11. Sharded Cluster Architecture Deep Dive [01:20:12.610 - 01:31:18.290]

  • Visualizes architecture: config servers (metadata) → mongos (router) → shard replica sets (data).
  • Explains chunk distribution: data split into ranges (e.g., A–D, E–H) across shards; config server tracks which shard holds which range.
  • When mongos receives a query, it consults config server to route to correct shard.
  • Notes that replica sets within shards ensure each shard’s data is highly available (3+ nodes per shard).
  • Emphasizes scalability: 10+ physical servers can be configured as 2 config servers + 8 shards (each a 3-node replica set) + 1 mongos.
  • Reinforces: “Cluster” = group of servers working together; “shard” = distributed data partition; “replica set” = data redundancy within shard.

12. Post-Course Access, Next Steps, and Wrap-up [01:31:18.290 - 02:50:00.080]

  • Confirms learners retain access to virtual machine and GitHub repository for self-paced practice.
  • Encourages learners to revisit replica set and sharding concepts, especially in context of Docker/Kubernetes.
  • Offers to schedule follow-up session to reinforce concepts with larger data sets.
  • Notes learner fatigue; acknowledges E2 and Winnie as engaged participants.
  • Concludes with personal and political discussion on South African military deployment in DRC, conscription, and national service — unrelated to technical content.
  • Ends with unrelated audio fragments (personal conversation, podcast-style banter) — not part of course.

Appendix

Key Principles

  • Sharding requires indexing: A hashed index on the shard key must be created before calling sh.shardCollection().
  • Config servers are replica sets: Must be started with --configsvr and initialized with rs.initiate(); they store metadata, not user data.
  • mongos is a router: It is not a database; it routes queries to shards based on config server metadata. Do not run rs.initiate() on mongos.
  • Port isolation: Avoid default ports (27017) and config server ports (e.g., 27019) when creating shard servers.
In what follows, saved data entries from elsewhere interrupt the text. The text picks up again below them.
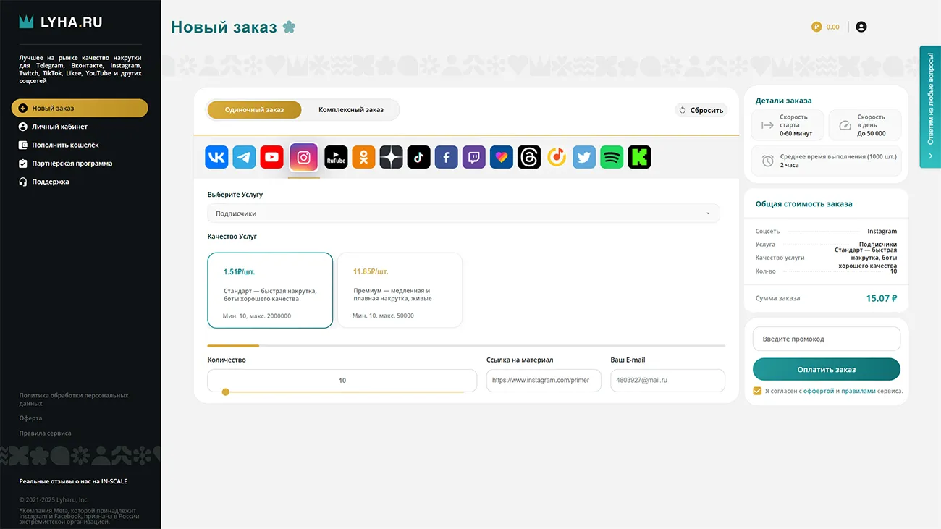Focus the promo code input field
Viewport: 941px width, 529px height.
[x=826, y=339]
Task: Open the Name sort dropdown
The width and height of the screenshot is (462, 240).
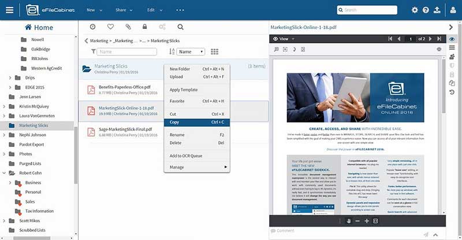Action: (191, 51)
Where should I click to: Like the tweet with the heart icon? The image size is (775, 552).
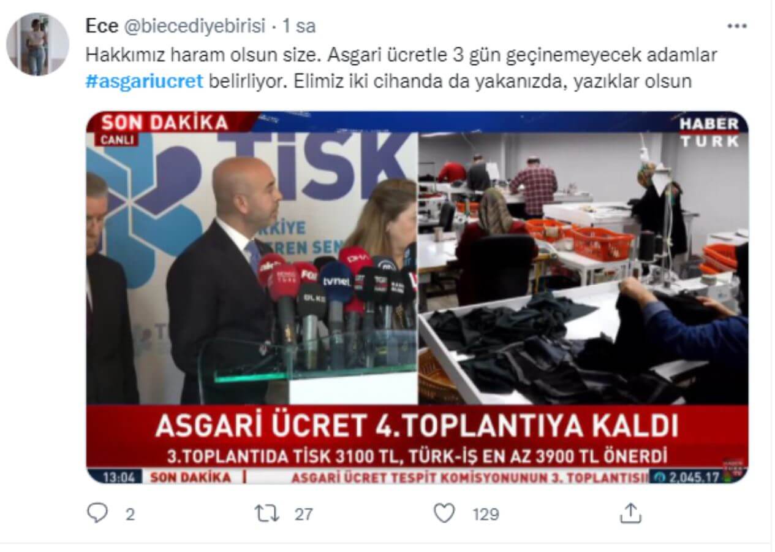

Use unique, non-conflicting ports.
  • Replica sets > master-slave: Modern MongoDB uses replica sets for automatic failover and data redundancy; master-slave is deprecated.

Tools Used

  • apt install lnav — log file analyzer
  • mongod — MongoDB daemon (for config servers and shards)
  • mongos — MongoDB query router
  • mongo — MongoDB shell (for connecting to instances)
  • rs.initiate() — initiates a replica set
  • sh.enableSharding() — enables sharding on a database
  • sh.shardCollection() — shards a collection
  • sh.status() — displays sharding configuration
  • rs.status() — displays replica set status
  • mongostat — real-time performance monitor (run on mongos or shard nodes)

Common Pitfalls

  • Forgetting to create data directories before starting mongod.
  • Using ports already in use (e.g., 27017, 27019) for shard servers.
  • Attempting to shard a collection without a pre-created index on the shard key.
  • Logging into a shard node to run sh.status() — must connect to mongos.
  • Misinterpreting mongostat output: presence of “replica set” label indicates connection to a shard node, not mongos.
  • Confusing config server replica set with shard replica set — they serve different purposes.

Practice Suggestions

  • Recreate the entire sharded cluster from scratch using different port numbers.
  • Simulate a primary node failure: shut down the primary shard node and observe automatic failover via rs.status().
  • Use mongostat to compare output when connected to mongos vs. a shard node.
  • Create a 3-shard cluster with 2 config servers and 1 mongos, then insert 10,000+ documents to observe chunk migration.
  • Review MongoDB’s official sharding documentation to compare with the steps followed in this course.